Electrical, magnetic and Mössbauer properties of cadmium - cobalt ferrites prepared by the tartarate precursor method

Abstract

Six samples of the system Cd1−xCoxFe2O4 were prepared by the tartarate precursor method with x = 0.0, 0.2, 0.4, 0.6, 0.8 and 1.0. The formation of ferrispinels were studied by X-ray powder diffraction, infrared spectroscopy, electrical conductivity, thermoelectric power, magnetic hysteresis, initial magnetic susceptibility and Mossbauer spectroscopy. The data of the temperature variation of the direct current electrical conductivity showed a definite kink (∼390°C) except x = 0.0 and 0.2, which corresponds to the ferrimagnetic to paramagnetic transitions.

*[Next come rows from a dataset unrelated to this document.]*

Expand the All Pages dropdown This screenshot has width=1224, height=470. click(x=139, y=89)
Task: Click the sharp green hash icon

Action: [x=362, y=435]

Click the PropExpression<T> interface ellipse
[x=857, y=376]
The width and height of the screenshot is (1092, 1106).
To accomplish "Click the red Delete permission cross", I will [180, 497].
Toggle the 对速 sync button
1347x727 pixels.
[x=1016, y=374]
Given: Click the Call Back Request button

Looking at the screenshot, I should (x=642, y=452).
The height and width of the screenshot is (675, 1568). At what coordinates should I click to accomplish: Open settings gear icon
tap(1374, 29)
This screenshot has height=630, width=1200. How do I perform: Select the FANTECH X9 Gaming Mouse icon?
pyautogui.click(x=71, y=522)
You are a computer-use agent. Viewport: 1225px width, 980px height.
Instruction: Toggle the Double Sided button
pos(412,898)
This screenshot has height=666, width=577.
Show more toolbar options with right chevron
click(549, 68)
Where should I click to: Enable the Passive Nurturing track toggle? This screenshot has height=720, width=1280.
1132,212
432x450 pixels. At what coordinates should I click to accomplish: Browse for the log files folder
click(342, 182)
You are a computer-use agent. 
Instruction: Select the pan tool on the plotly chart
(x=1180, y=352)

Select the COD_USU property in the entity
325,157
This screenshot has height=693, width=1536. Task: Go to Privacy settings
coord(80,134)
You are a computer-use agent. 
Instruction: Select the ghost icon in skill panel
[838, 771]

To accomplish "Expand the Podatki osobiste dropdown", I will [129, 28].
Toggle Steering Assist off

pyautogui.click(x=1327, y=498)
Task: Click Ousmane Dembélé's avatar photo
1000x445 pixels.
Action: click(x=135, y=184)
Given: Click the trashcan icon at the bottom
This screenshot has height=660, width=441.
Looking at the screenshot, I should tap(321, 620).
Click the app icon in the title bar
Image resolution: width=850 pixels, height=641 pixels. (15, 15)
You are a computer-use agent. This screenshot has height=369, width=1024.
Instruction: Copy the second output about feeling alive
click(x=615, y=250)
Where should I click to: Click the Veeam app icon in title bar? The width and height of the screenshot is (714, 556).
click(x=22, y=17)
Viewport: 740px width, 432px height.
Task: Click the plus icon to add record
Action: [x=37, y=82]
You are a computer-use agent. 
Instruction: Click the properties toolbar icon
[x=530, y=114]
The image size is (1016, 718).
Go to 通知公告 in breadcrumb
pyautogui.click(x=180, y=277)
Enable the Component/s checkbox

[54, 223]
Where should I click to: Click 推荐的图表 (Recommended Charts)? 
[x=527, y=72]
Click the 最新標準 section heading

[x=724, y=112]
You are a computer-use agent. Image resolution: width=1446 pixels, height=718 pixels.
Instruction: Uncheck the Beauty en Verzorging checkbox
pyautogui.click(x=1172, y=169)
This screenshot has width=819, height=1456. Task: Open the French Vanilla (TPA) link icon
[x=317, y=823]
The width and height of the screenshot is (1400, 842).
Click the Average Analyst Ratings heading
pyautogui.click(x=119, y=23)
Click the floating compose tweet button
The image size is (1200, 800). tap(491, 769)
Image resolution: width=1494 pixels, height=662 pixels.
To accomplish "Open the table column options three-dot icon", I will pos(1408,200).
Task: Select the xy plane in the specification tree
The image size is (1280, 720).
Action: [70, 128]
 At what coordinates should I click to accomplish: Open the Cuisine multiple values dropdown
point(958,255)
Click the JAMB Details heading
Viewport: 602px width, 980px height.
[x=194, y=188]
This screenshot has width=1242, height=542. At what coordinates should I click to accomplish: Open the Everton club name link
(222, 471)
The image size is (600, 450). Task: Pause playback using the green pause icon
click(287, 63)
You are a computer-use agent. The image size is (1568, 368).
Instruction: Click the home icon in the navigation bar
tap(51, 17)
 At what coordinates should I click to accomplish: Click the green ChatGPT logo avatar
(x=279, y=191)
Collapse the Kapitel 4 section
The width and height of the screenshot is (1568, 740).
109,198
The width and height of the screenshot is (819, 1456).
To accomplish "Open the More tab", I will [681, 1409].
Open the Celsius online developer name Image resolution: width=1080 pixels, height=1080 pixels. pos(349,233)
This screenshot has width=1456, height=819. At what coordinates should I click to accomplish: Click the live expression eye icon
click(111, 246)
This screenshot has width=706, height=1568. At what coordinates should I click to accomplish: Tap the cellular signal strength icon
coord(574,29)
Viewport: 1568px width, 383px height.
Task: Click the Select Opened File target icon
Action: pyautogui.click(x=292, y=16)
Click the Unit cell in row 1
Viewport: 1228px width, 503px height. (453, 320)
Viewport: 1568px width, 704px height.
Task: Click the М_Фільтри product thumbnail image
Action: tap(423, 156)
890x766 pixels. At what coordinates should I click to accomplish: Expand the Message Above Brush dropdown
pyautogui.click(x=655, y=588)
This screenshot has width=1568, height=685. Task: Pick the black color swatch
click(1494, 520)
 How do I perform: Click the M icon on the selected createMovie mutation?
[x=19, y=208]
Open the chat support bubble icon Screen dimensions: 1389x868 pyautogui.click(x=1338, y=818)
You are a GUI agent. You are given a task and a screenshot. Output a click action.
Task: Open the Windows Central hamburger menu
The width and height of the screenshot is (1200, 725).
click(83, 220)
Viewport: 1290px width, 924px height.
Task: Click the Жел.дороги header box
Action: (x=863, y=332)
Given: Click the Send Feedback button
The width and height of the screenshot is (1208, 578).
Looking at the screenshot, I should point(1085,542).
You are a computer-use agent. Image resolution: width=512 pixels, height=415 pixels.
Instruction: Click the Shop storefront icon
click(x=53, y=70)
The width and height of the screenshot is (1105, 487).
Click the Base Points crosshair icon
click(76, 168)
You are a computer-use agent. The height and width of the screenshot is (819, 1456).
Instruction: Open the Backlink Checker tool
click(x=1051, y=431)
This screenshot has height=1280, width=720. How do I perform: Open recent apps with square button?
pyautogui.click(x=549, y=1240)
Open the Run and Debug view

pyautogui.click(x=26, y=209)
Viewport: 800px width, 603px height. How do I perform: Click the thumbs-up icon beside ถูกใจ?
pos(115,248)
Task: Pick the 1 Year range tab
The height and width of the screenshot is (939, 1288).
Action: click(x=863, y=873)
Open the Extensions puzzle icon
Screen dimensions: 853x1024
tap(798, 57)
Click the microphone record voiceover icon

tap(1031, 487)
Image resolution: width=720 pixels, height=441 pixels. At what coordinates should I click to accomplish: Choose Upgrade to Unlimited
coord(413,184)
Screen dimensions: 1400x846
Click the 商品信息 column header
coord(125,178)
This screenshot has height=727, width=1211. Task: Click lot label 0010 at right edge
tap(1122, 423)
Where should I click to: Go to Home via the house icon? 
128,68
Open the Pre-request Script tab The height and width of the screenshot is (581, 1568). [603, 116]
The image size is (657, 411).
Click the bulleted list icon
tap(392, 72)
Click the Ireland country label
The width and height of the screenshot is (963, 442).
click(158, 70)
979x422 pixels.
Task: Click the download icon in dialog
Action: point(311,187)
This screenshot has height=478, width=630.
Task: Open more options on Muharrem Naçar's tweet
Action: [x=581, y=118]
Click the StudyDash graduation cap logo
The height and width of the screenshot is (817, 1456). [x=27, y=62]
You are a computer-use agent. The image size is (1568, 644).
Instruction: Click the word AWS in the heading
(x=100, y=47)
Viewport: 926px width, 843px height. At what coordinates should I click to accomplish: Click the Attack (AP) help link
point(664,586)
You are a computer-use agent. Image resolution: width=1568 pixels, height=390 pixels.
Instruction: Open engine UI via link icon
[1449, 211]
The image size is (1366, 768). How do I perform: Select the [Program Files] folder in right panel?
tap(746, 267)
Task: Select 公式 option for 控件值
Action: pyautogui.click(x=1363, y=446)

Magnetic properties of the samples with x ≥ 0.6 showed definite hysteresis loops. The observed low magnetic moment can be explained in terms of the non collinear spin arrangement. A well defined hyperfine Zeeman spectra are observed for samples with x ≥ 0.6 at room temperature and resolved into two sextets corresponding to octahedral and tetrahedral sites. The electrical, magnetic and Mossbauer properties suggest that, a canted spin arrangement upto x = 0.8 and Neel's configuration above this composition. The probable ionic configuration for the system is suggested as $$\left( {{\text{Cd}}_{{\text{1 - }}x}^{{\text{2 + }}} {\text{Fe}}_x^{3 + } } \right)_{\text{A}} \left[ {{\text{Fe}}_{{\text{2 - }}x}^{{\text{3 + }}} {\text{Co}}_x^{{\text{2 + }}} } \right]_{\text{B}} {\text{O}}_{\text{4}}^{{\text{2 - }}} .$$